ELF’s story is shifting from one breakout brand to an ecosystem of brands, channels, and price points. The next chapter hinges on execution: integrating rhode, expanding distribution, and navigating cost noise like tariffs while staying culturally sharp.

What’s going on with e.l.f. Beauty right now

e.l.f. Beauty has spent the last few years turning a simple idea—make good makeup that doesn’t punish your bank account—into something bigger: a brand that can win on TikTok, in Target aisles, and (increasingly) in prestige retail too. But 2026 is shaping up to be the year investors stop thinking of e.l.f. Beauty (ELF) as “just” the fun value disruptor and start asking whether it’s becoming a multi-brand beauty platform.

The headline moment came earlier, when e.l.f. closed its deal for rhode, the skincare brand founded by Hailey Rhode Bieber. The transaction was framed as a roughly $1 billion move (with a mix of cash/stock and potential earnout), and the rationale wasn’t subtle: rhode had already proven it could turn internet demand into real sales.

Then came the real unlock: distribution.

The Rhode-to-Sephora pipeline is the plot

In September 2025, rhode launched at Sephora online and in all U.S. and Canada stores, with plans to expand to the U.K. later. That’s not just another retail door—it’s a different kind of customer, and a different kind of checkout psychology. Sephora is where “I saw it online” turns into “I’m already here, so I’ll try it.”

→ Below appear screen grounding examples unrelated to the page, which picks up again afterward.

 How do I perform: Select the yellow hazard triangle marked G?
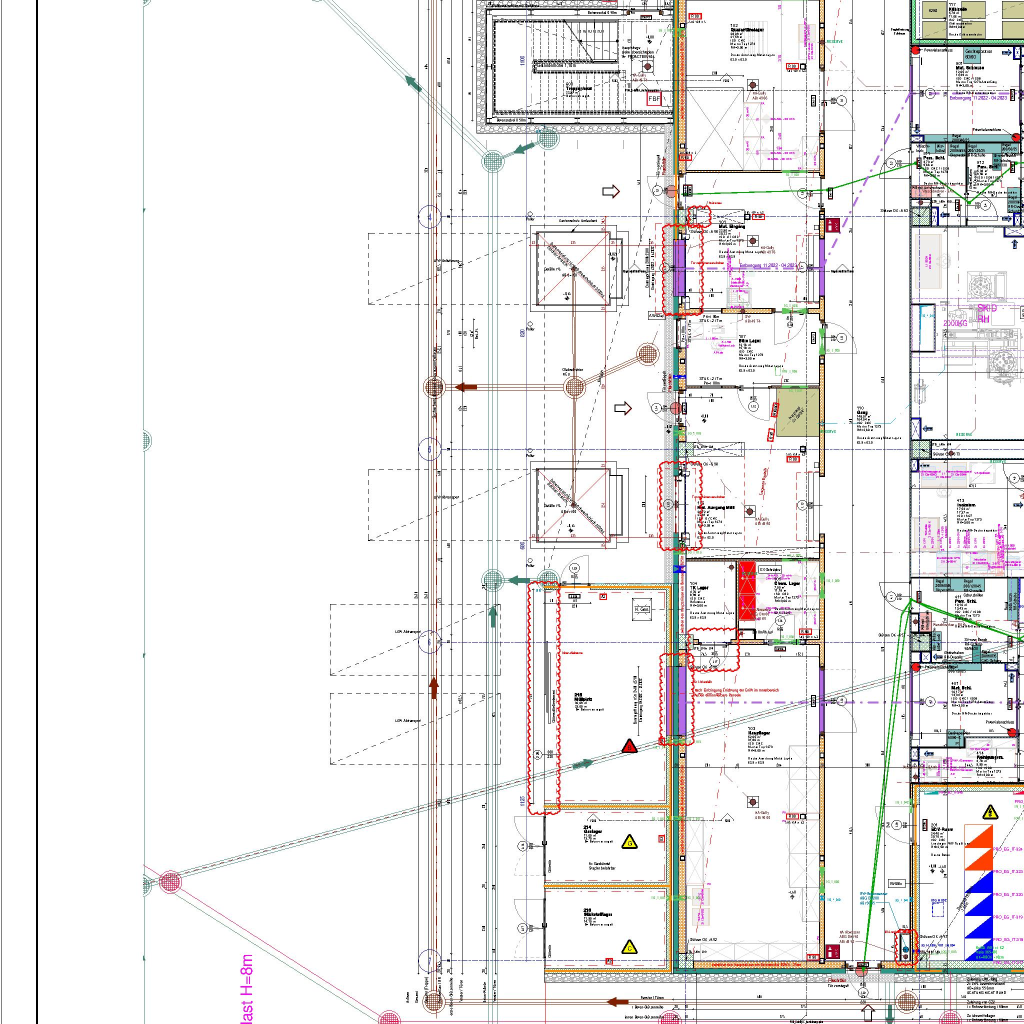(629, 841)
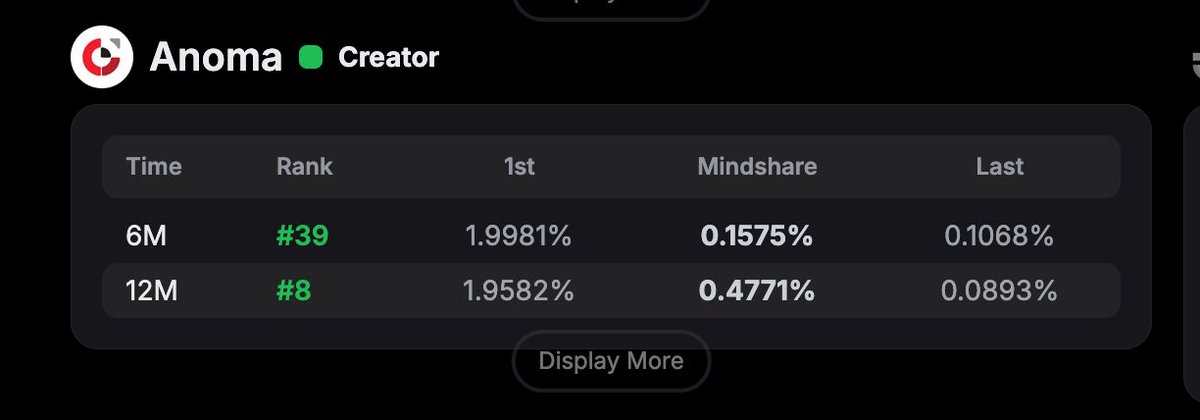Viewport: 1200px width, 420px height.
Task: Select the 6M time row
Action: [611, 236]
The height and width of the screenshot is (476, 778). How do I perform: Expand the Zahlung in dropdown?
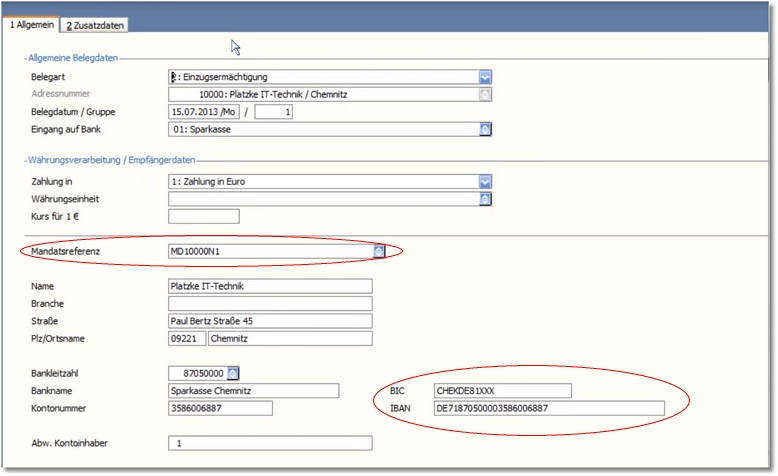pos(485,181)

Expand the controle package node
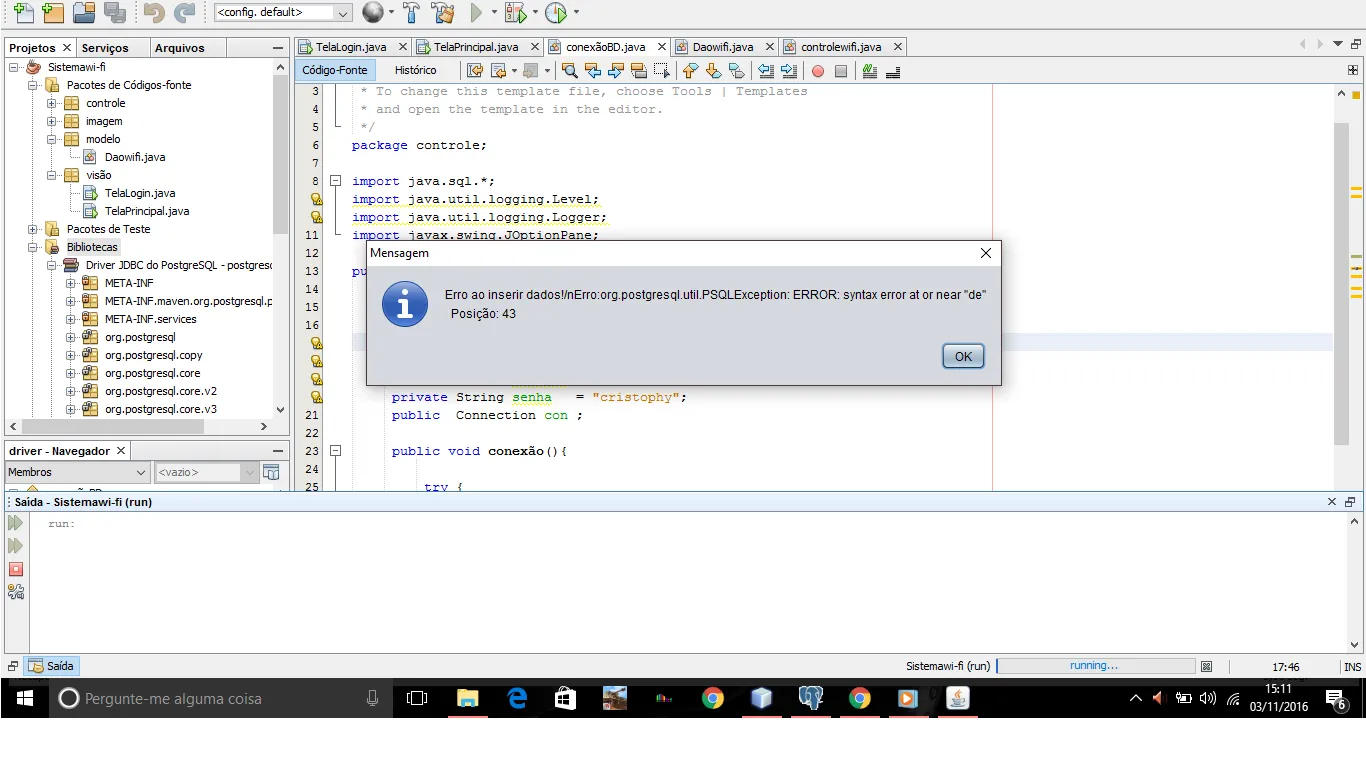(x=52, y=103)
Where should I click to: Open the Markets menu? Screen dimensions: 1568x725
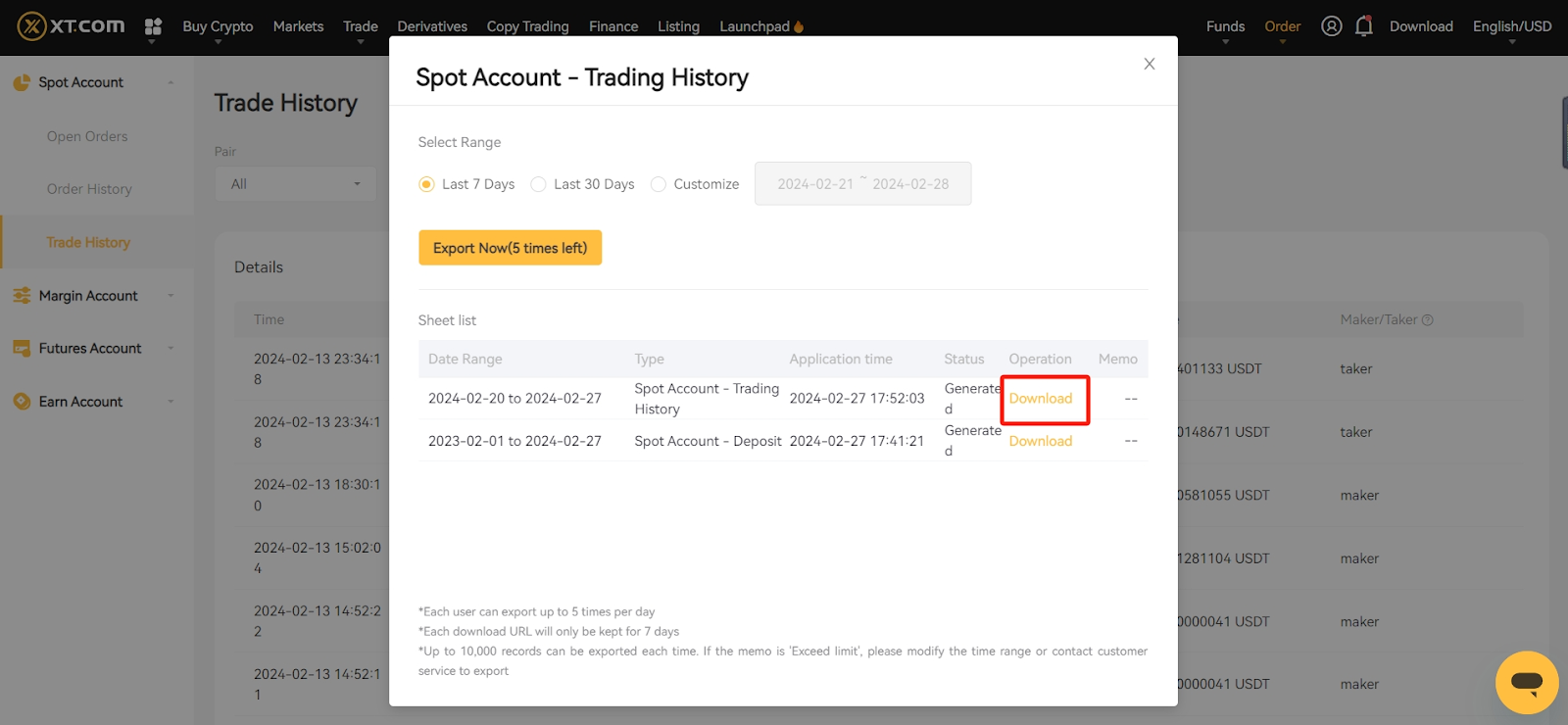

For e.l.f., that’s the strategic tension it’s been trying to master: staying mass and accessible while also capturing the higher-status moments that live in prestige.

If you’re wondering whether this is just vibes, e.l.f.’s most recent quarter says otherwise. For its fiscal third quarter (the three months ended December 31, 2025), the company reported net sales of $489.5 million, up 38% year over year, and it raised its full-year fiscal 2026 outlook for net sales growth to 22%–23%.

That mix—big growth plus a raised forecast—is why the rhode deal suddenly looks less like a celebrity splurge and more like a modern distribution arbitrage: take a digitally-native brand with heat and plug it into the world’s most efficient beauty retail machine.

Why “tariffs” even show up in a lipstick story

Beauty doesn’t live in a vacuum. In February 2026, tariff uncertainty re-entered the market conversation after new U.S. duties were floated, adding another layer of question marks for consumer companies that source globally.

The reason investors care isn’t that tariffs magically kill demand for mascara. It’s that they can quietly mess with the math: packaging costs, ingredient sourcing, and the ability to keep prices stable without annoying customers. e.l.f.’s whole brand is built on value, so anything that pressures costs forces harder choices—raise prices, accept lower profit, or get even sharper about sourcing and mix.

What makes e.l.f. different in this moment

A lot of consumer brands can manufacture “growth” for a quarter. Fewer can do it while staying culturally relevant and showing they’re learning new skills.

e.l.f.’s playbook has three things going for it right now:

  • It knows how to create mass demand (where velocity matters more than velvet ropes)
  • It now owns a prestige-friendly growth engine in rhode (where brand desirability can compound faster)
  • It’s getting bigger without losing the internet-native marketing instincts that made it famous

The investor question from here is less “Can e.l.f. keep growing?” and more “Can e.l.f. keep integrating?” A multi-brand house only works if the brands don’t blur together—and if retail expansion doesn’t dull what made them special.

That’s the balancing act to watch in 2026: protecting the cool while scaling the checkout.